I took November off to write—something I have never done before officially (unofficially I have refrained from actively seeking new contracts in the interests of spending time with words … but often to my detriment as the gnawing worry of lack of income undermines the ability to sit down and concentrate on a novel). This time I had the luxury of knowing I had work lined up at the end of the month. I treated the November novel month as a contract with myself, determined to write a minimum of four hours a day and aiming at six or eight.

I decided to write a story inspired by a visit to Annapolis several years ago when on visiting one of the historical houses I learned about indentured servants. I wondered what it might take to persuade someone to voluntarily put themselves in complete servitude in exchange for travel to the Americas. Could love be a motivator?

The week before writing officially began, I dedicated my time to putting together character studies and period research. I’ve set the novel in 1740, beginning in London, jumping to New York and Philadelphia, then back to London, over the course of five years. I did not intend to write another novel about crossing the Atlantic, but that seems to have happened. I would have liked to have had more time for research but I ended up working on my last contract right up to late October.

Nano encourages word count, with a winning participant culminating a total 50000 words over the 30 days of November. I managed an average 2500 per day, with my best day writing just shy of 6000 words. I tied the structure of the novel to the calendar days, knowing when I wanted to hit certain plot points. The most difficult points to achieve happened in the middle of the month, and with a week to go I jumped ahead to the third part of the novel. I wrote the final sentence on the last day of November, some time late afternoon or early evening, to great satisfaction. I finished with 74000 words down on (virtual) paper, and a giant hole in the middle of the story. The last sentence? [spoiler alert!]:

“Each of them basked in the promise of a future that neither of them had ever dreamed possible.”

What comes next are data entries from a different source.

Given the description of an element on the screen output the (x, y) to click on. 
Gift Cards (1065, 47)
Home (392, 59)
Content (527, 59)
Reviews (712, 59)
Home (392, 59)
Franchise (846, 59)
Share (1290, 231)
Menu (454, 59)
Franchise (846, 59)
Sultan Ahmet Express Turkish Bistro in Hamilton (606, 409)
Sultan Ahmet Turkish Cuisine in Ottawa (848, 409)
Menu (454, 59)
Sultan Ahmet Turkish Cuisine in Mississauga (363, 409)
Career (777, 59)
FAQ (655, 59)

I guess as much abuse as I put my characters through (I’ve learned I like to abuse my heroes), things turn out all right in the end.

My goal now is to fill that giant middle-of-the-story hole and edit the rest of the 74000 word manuscript. I intend to publish each of the three parts electronically through this year, and release a full print version at the end. I’ve been rereading the novel this week as a first step, and am happy to find myself fully engrossed.